- Problem requirements -
Print out each record, keeping it identical to the original.

Records from a collection
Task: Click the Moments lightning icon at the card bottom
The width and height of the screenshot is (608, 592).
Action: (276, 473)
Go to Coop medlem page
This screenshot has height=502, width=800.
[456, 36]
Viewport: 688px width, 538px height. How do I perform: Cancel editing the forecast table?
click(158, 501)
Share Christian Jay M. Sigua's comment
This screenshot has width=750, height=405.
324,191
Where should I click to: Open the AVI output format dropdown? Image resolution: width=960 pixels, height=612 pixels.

- Task response -
Task: Click the Moments lightning icon at the card bottom
The width and height of the screenshot is (608, 592).
Action: (276, 473)
Go to Coop medlem page
This screenshot has height=502, width=800.
[456, 36]
Viewport: 688px width, 538px height. How do I perform: Cancel editing the forecast table?
click(158, 501)
Share Christian Jay M. Sigua's comment
This screenshot has width=750, height=405.
324,191
Where should I click to: Open the AVI output format dropdown? Image resolution: width=960 pixels, height=612 pixels.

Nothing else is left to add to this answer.